* WHAT NEEDS TO BE DONE: Write the records out exactly as they read, but not the pictures.

* EXTRACTED RECORDS:

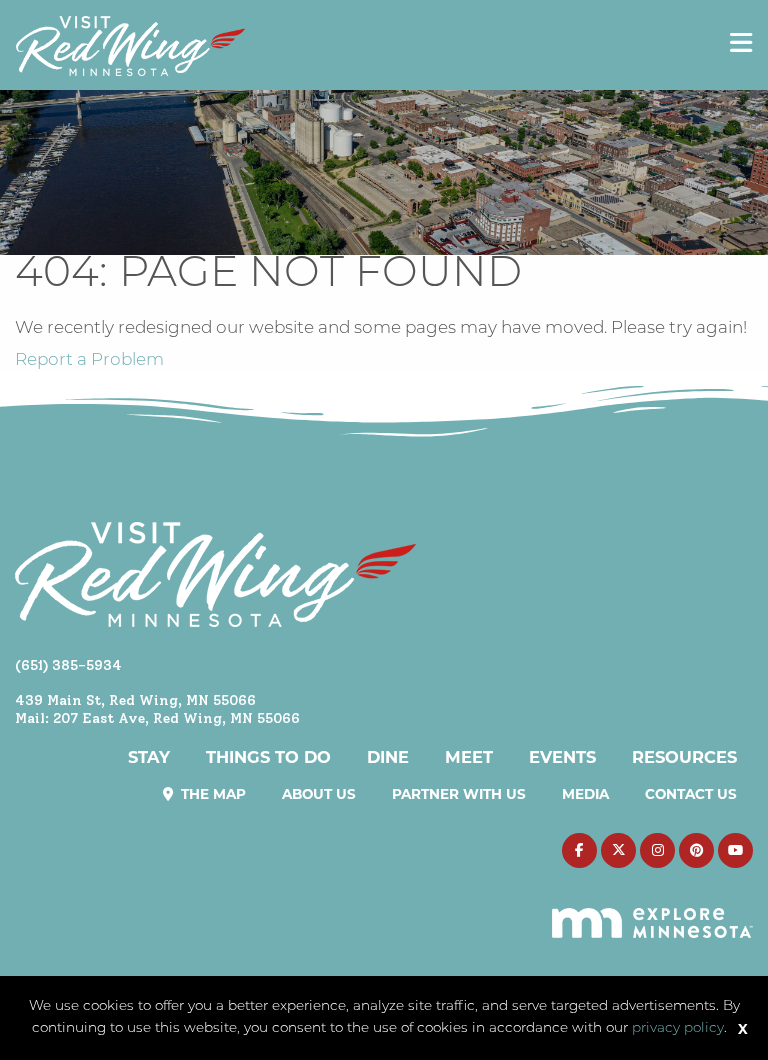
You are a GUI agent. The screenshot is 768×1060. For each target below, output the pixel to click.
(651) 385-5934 (68, 665)
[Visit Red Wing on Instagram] (657, 850)
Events (562, 757)
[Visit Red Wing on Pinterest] (696, 850)
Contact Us (691, 794)
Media (585, 794)
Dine (388, 757)
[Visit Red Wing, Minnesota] (130, 45)
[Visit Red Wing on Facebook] (579, 850)
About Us (319, 794)
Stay (149, 757)
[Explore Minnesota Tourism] (652, 911)
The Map (211, 794)
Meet (469, 757)
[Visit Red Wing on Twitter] (618, 850)
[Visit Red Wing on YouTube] (735, 850)
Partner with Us (459, 794)
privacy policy (678, 1028)
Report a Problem (89, 360)
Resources (684, 757)
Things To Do (268, 757)
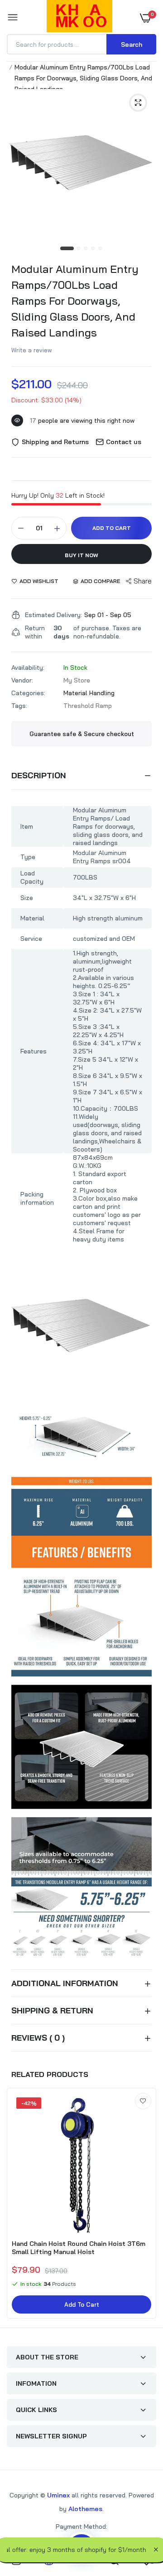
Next (145, 2204)
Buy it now (81, 555)
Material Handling (89, 693)
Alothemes (85, 2509)
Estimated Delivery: (53, 615)
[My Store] (79, 17)
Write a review (31, 350)
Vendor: (22, 680)
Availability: (27, 667)
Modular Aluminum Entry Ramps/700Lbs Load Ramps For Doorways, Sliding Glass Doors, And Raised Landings (75, 300)
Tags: (19, 706)
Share (143, 581)
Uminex (58, 2495)
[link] (143, 2101)
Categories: (28, 693)
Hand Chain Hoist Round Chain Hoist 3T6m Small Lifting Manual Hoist (78, 2248)
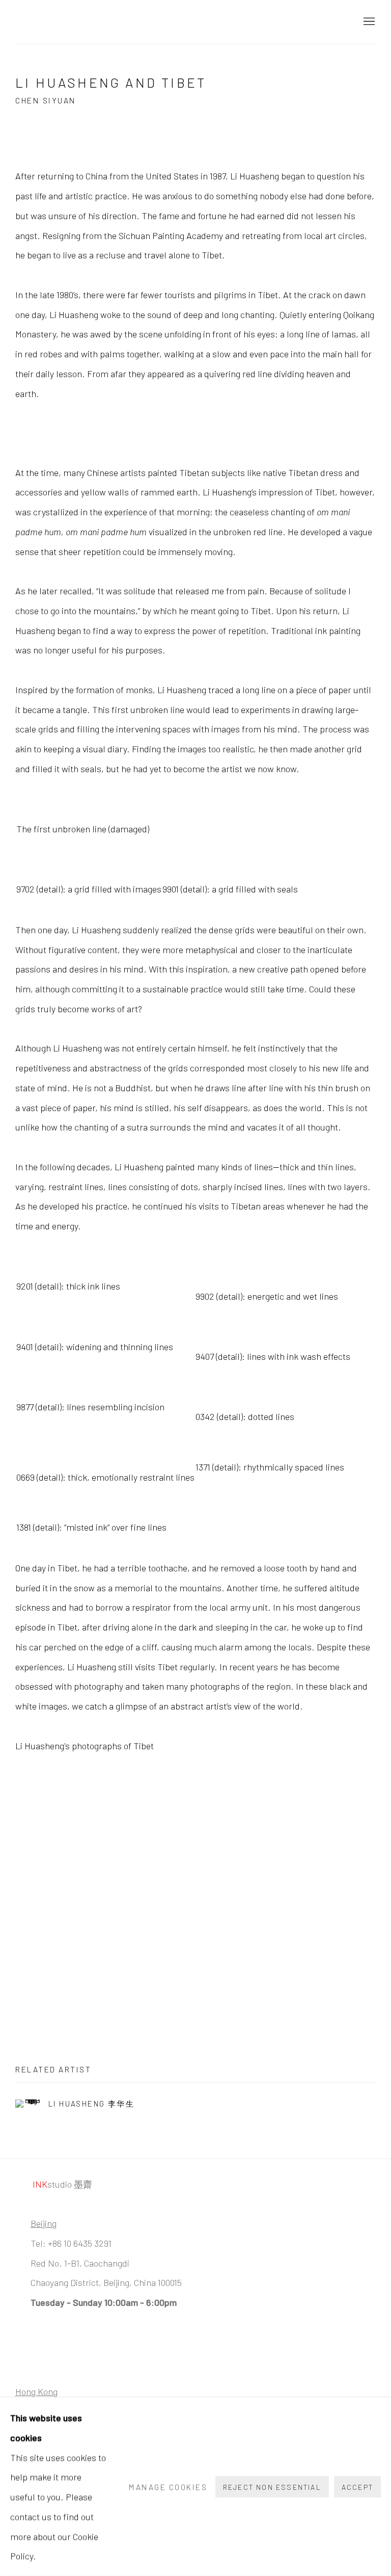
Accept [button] (357, 2487)
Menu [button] (368, 22)
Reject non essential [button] (272, 2487)
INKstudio (66, 21)
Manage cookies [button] (168, 2486)
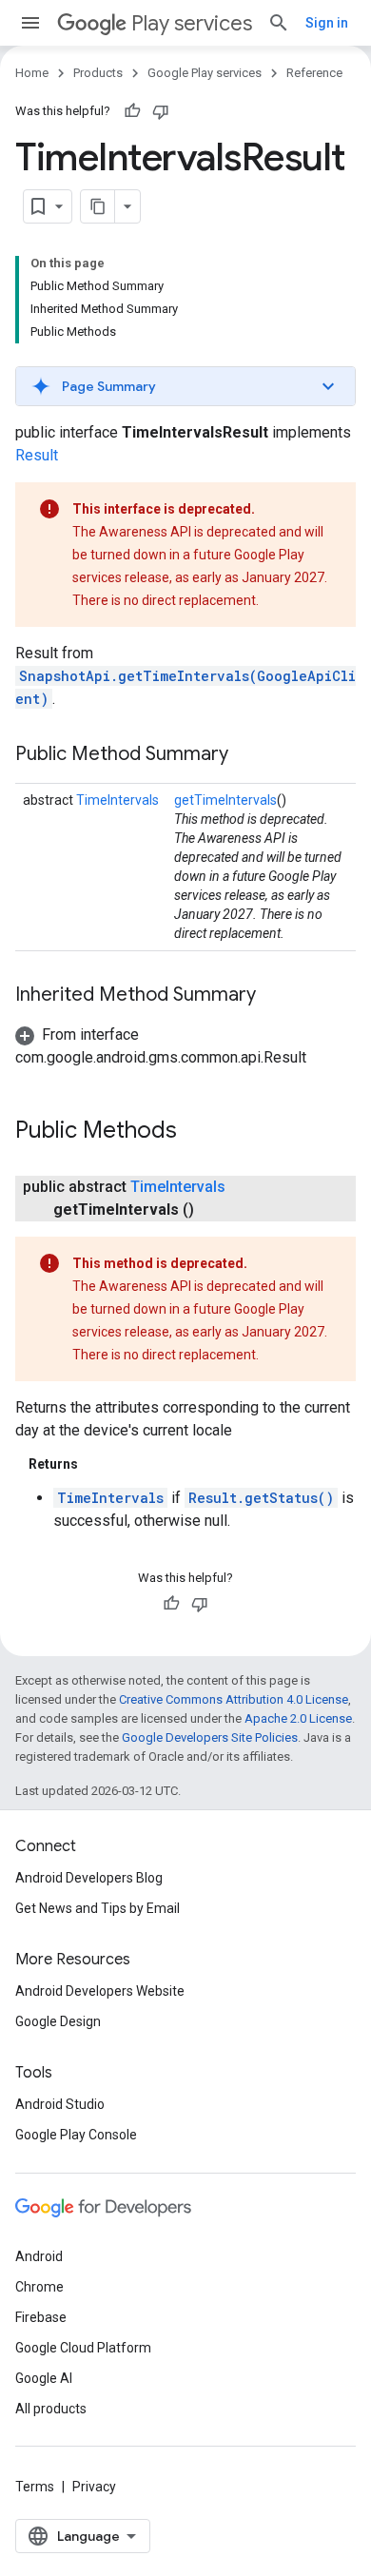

* EXPECTED ANSWER:
You are a GUI agent. The screenshot is 768×1060. For each target below, output the pixel to click.
(651) 385-5934 (68, 665)
[Visit Red Wing on Instagram] (657, 850)
Events (562, 757)
[Visit Red Wing on Pinterest] (696, 850)
Contact Us (691, 794)
Media (585, 794)
Dine (388, 757)
[Visit Red Wing, Minnesota] (130, 45)
[Visit Red Wing on Facebook] (579, 850)
About Us (319, 794)
Stay (149, 757)
[Explore Minnesota Tourism] (652, 911)
The Map (211, 794)
Meet (469, 757)
[Visit Red Wing on Twitter] (618, 850)
[Visit Red Wing on YouTube] (735, 850)
Partner with Us (459, 794)
privacy policy (678, 1028)
Report a Problem (89, 360)
Resources (684, 757)
Things To Do (268, 757)
Next (145, 2204)
Buy it now (81, 555)
Material Handling (89, 693)
Alothemes (85, 2509)
Estimated Delivery: (53, 615)
[My Store] (79, 17)
Write a review (31, 350)
Vendor: (22, 680)
Availability: (27, 667)
Modular Aluminum Entry Ramps/700Lbs Load Ramps For Doorways, Sliding Glass Doors, And Raised Landings (75, 300)
Tags: (19, 706)
Share (143, 581)
Uminex (58, 2495)
[link] (143, 2101)
Categories: (28, 693)
Hand Chain Hoist Round Chain Hoist 3T6m Small Lifting Manual Hoist (78, 2248)
Accept [button] (357, 2487)
Menu [button] (368, 22)
Reject non essential [button] (272, 2487)
INKstudio (66, 21)
Manage cookies [button] (168, 2486)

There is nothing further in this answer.